[[ The records, beginning ]]

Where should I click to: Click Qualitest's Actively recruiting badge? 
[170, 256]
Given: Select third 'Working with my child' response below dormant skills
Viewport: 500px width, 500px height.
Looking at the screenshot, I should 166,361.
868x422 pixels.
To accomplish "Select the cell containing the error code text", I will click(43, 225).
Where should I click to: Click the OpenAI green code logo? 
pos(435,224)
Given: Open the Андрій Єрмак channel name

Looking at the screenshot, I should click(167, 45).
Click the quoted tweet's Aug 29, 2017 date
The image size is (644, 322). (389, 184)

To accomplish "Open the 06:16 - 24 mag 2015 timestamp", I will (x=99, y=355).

[[ The records, end ]]

From the opening line of the data above, please print each line as written up to and including the line that contains "868x422 pixels.", and nothing more.

### Answer to this task
Where should I click to: Click Qualitest's Actively recruiting badge? 
[170, 256]
Given: Select third 'Working with my child' response below dormant skills
Viewport: 500px width, 500px height.
Looking at the screenshot, I should 166,361.
868x422 pixels.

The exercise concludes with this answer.